ML : Si on décrit l’enfant typique autiste, c’est un petit garçon ou une petite fille qui arrive dans votre bureau… 

YV autant de garçons que de filles ? 

ML non, il y plus de garçons, ce qui pose une question étiologique. Donc un petit garçon, une petite fille, qui arrive et qui ne présente aucun stigmate corporel mais qui à la fois est vigilant, on a l’impression qu’il regarde absolument tout dans la pièce, mais qui ne va pas se diriger vers nous et, tenant par exemple un objet dur dans la main va éternellement tourner cet objet dans sa main, puis à partir de là va se créer un monde isolé, un monde étrange, où l’on va se sentir à la fois attiré par cet enfant, c’est un enfant qui est beau, qui a tout pour attirer la communication mais qui ne l’engage pas, qui n’attache pas le regard, ne s’intéresse pas aux jouets que nous lui proposons, qui erre dans la pièce, qui se créée une petite zone dans la pièce en solitaire, qui répète le même geste, par exemple les mains dans un mouvement que nous appelons les ailes de papillon, qui approche les objets de lui en les mettant davantage sur le côté de son œil ; il le regarde non pas de face, mais l’explore, se couche par terre et regarde plus le plan des objets. Les représentations de cet enfant sont particulières.
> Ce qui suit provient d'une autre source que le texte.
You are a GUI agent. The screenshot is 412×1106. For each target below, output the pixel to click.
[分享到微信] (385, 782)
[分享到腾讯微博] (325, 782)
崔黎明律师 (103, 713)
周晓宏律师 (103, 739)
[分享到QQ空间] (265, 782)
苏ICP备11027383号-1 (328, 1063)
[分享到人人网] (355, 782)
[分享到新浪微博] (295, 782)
 YV : il est dans sa bulle autistique…

ML : dans une sorte de bulle, euh le mot bulle est à la fois vrai et faux, il est dans sa bulle mais il va aussi venir vers nous essayer de nous flairer, s’il dispose du langage essayer de dire des choses, mais il est dans un monde particulier qu’il faut essayer de comprendre et rejoindre.
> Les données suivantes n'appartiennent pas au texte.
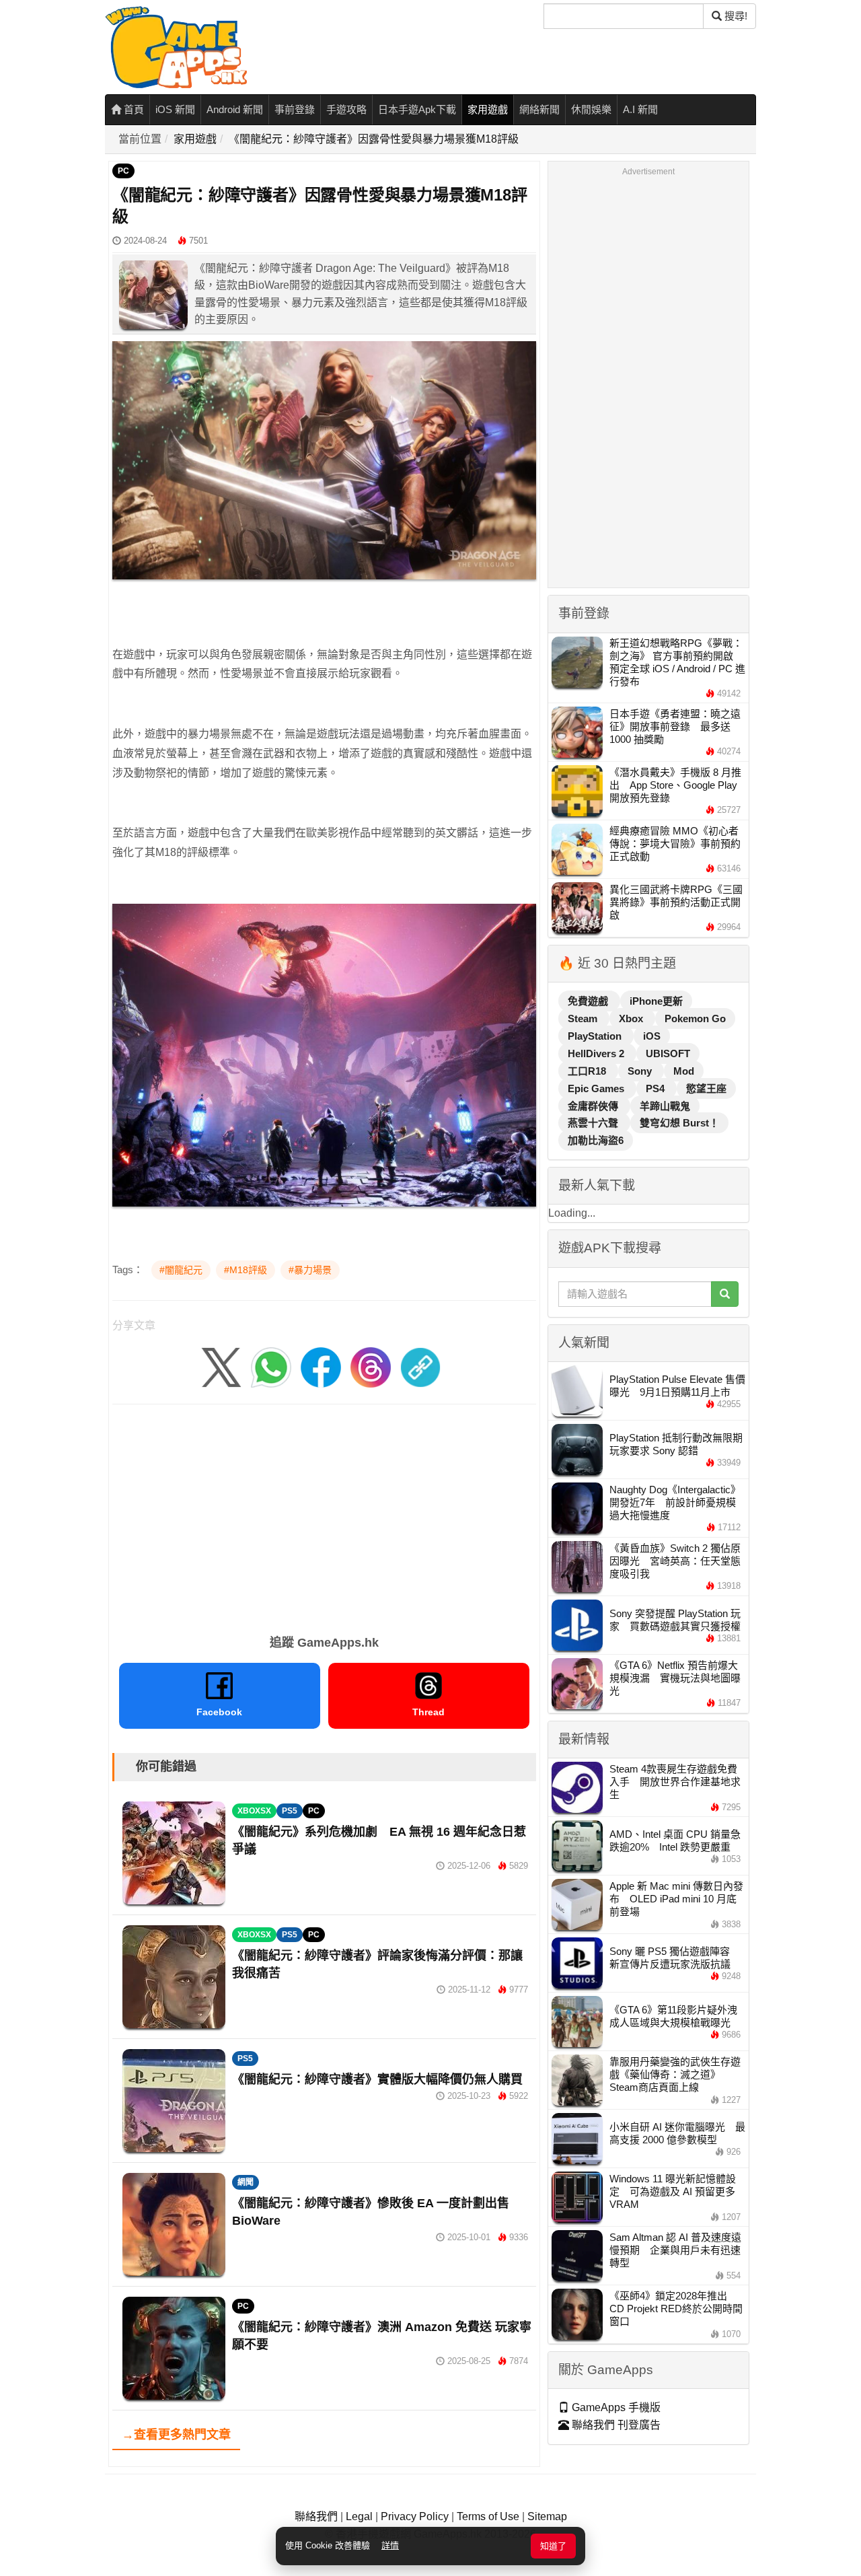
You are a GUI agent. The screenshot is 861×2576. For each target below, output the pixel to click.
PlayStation (596, 1036)
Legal (359, 2516)
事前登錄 (294, 109)
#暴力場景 (310, 1269)
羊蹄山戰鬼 (665, 1106)
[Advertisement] (324, 1515)
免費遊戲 (589, 1001)
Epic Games (597, 1088)
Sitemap (547, 2516)
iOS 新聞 (175, 109)
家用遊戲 (487, 109)
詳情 (390, 2545)
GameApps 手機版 (615, 2407)
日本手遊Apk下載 (417, 109)
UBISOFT (668, 1053)
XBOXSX (254, 1811)
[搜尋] (725, 1294)
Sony (641, 1071)
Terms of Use (488, 2516)
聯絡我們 (316, 2516)
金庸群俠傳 (594, 1106)
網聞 (245, 2182)
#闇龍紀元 (180, 1269)
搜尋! (734, 16)
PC (123, 171)
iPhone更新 (656, 1001)
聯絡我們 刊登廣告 (615, 2425)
YV Ce monde particulier, c’est tout votre chapitre deux, vous essayer de nous faire comprendre presque de l’intérieur, ce que ressent cet enfant-là, c’est d’abord des perceptions auditives, visuelles… vraiment étranges…

ML alors on peut dire qu’il y a tout un ensemble de processus qui s’additionnent, plus ou moins marqués selon les enfants, chacun est différent. La première chose est qu’on remarque que ces enfants vont se fixer sur une seule stimulation. Alors quand ils sont petits ils vont passer des heures à regarder la lumière au plafond.

YV : un stimulus ...

ML : oui, ça peut être un stimulus sonore, une lallation, ils vont s’enfermer dans cette lallation, ou bien ils vont tourner un objet dans leur main et la sensation tactile leur semble extrêmement importante

YV mais ils ne peuvent pas avoir en même temps une sensation auditive et tactile et analyser les deux ...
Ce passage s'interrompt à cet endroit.